Dataset entries
+---+
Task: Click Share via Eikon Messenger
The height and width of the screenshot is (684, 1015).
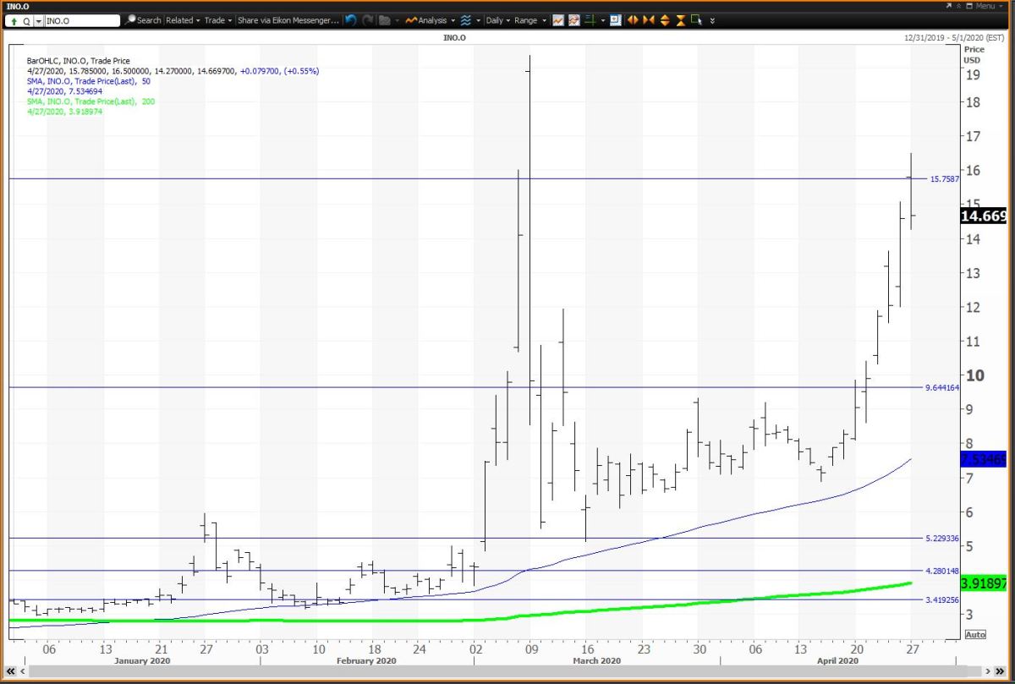Action: [288, 20]
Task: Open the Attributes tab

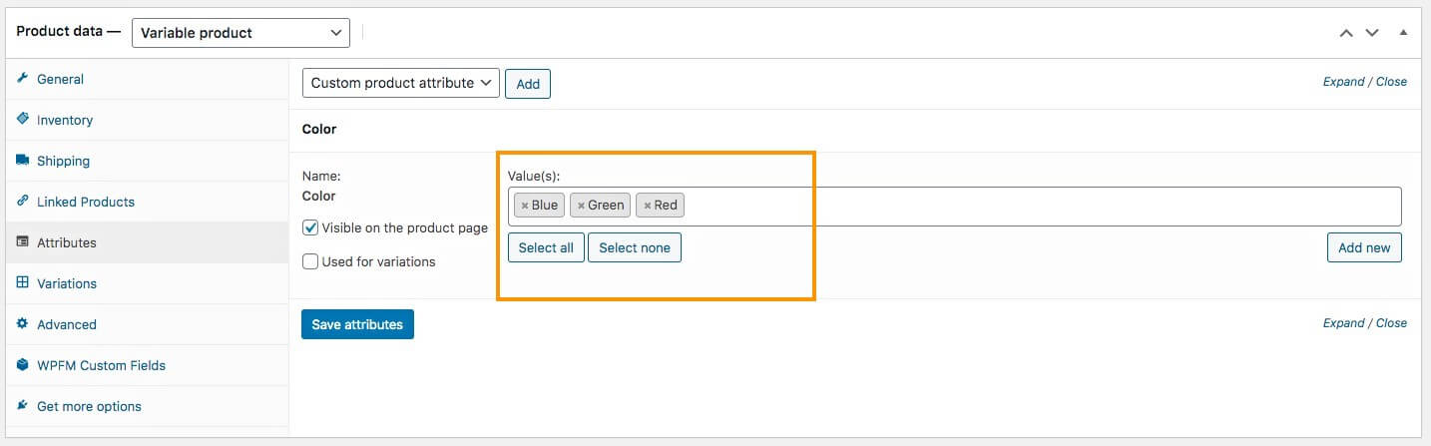Action: pos(67,242)
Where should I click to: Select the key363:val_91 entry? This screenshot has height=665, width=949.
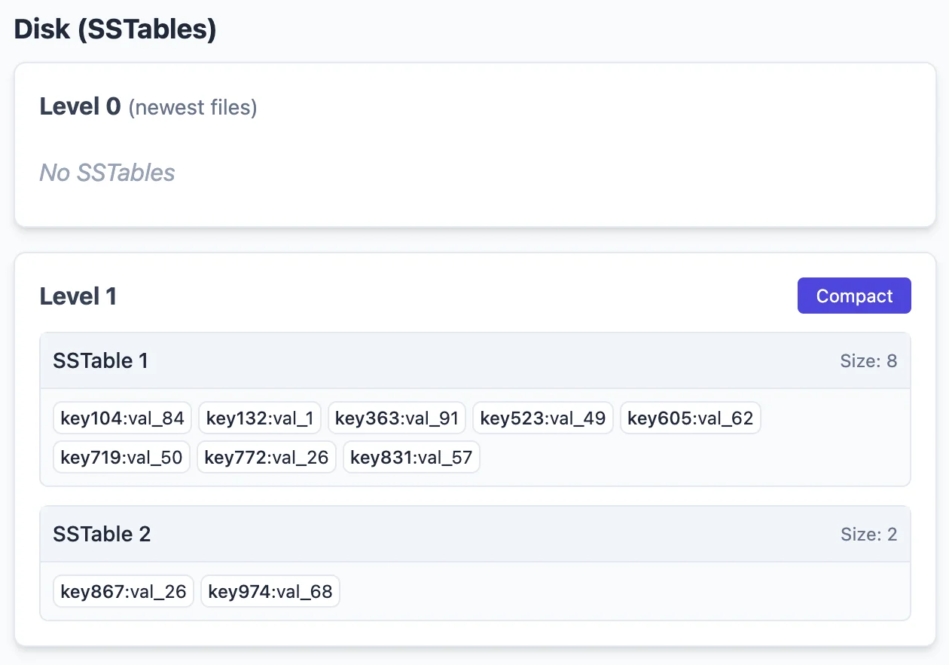[x=397, y=418]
+---+
Instructions for the task:
The line that contains "The height and" opens the part to copy, and the last line of the records closes it; set down those lines exactly, pictures excluded.

The completed task:
The height and width of the screenshot is (684, 1015).
Action: [288, 20]
Task: Open the Attributes tab

Action: pos(67,242)
Where should I click to: Select the key363:val_91 entry? This screenshot has height=665, width=949.
[x=397, y=418]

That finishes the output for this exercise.